▶ [Your task]
Each line of the data below from the one holding "Task: Select the 41.12 front length cell" to the one holding "The height and", inclusive, is to be reproduced exactly; no other line belongs in the answer.
*** Provided data
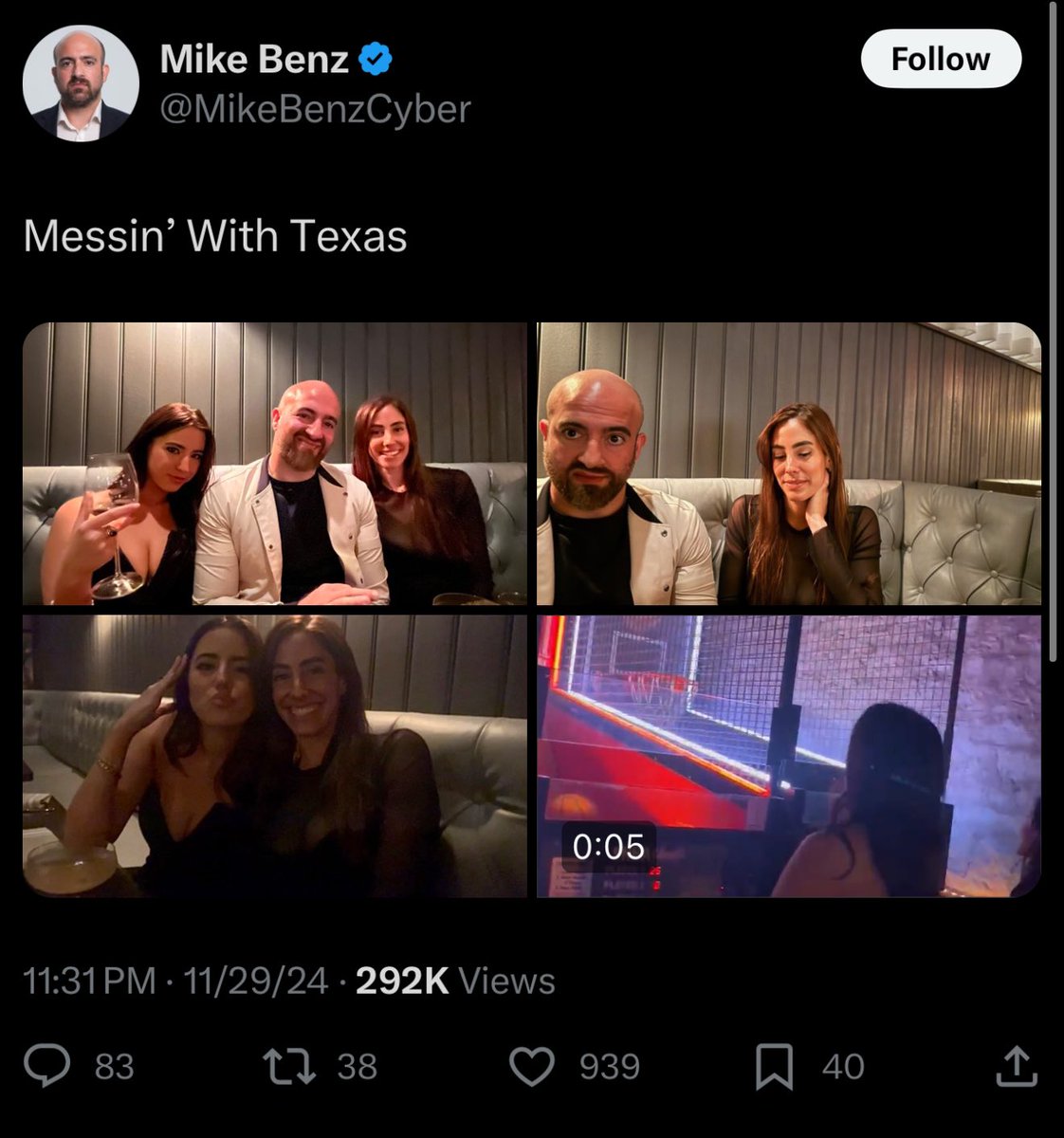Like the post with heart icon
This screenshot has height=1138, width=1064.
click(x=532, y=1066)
******
*** Provided data
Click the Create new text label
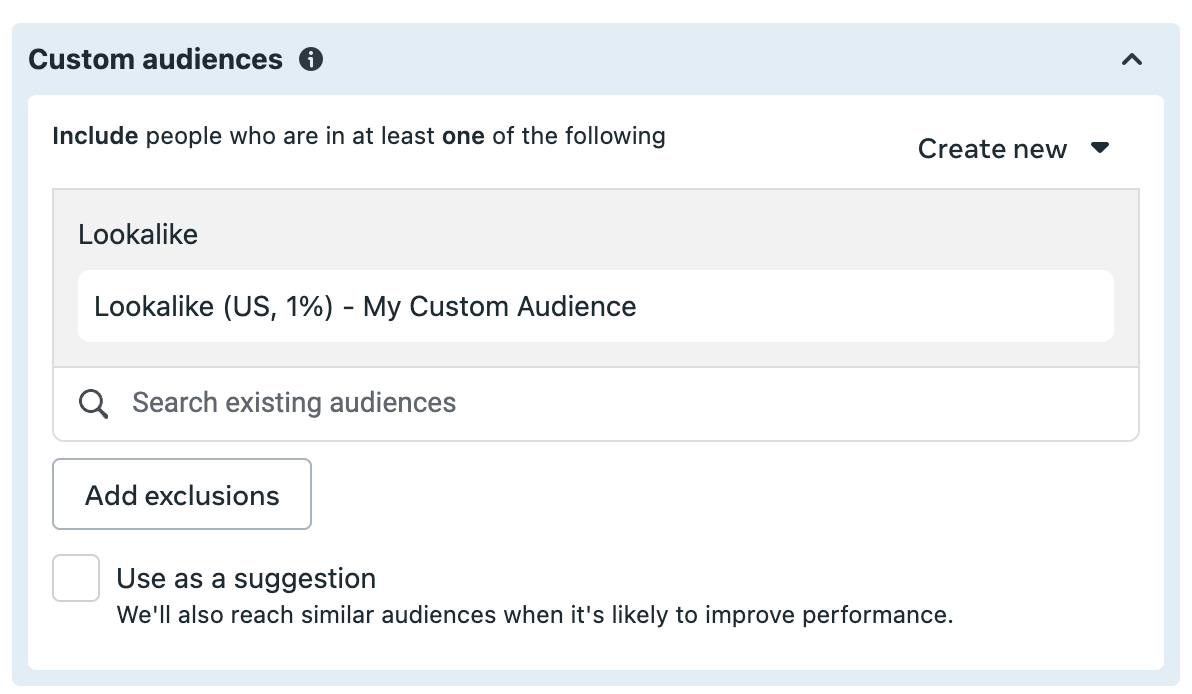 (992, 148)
******
*** Provided data
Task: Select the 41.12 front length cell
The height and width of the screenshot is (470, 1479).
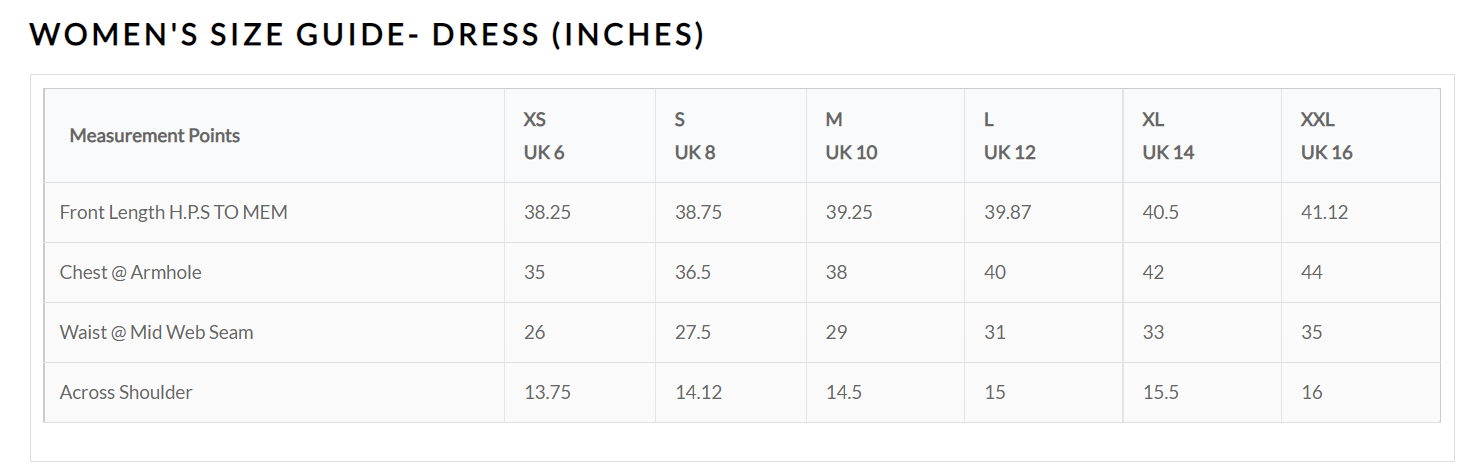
******
▶ [Expected answer]
Task: Select the 41.12 front length cell
The height and width of the screenshot is (470, 1479).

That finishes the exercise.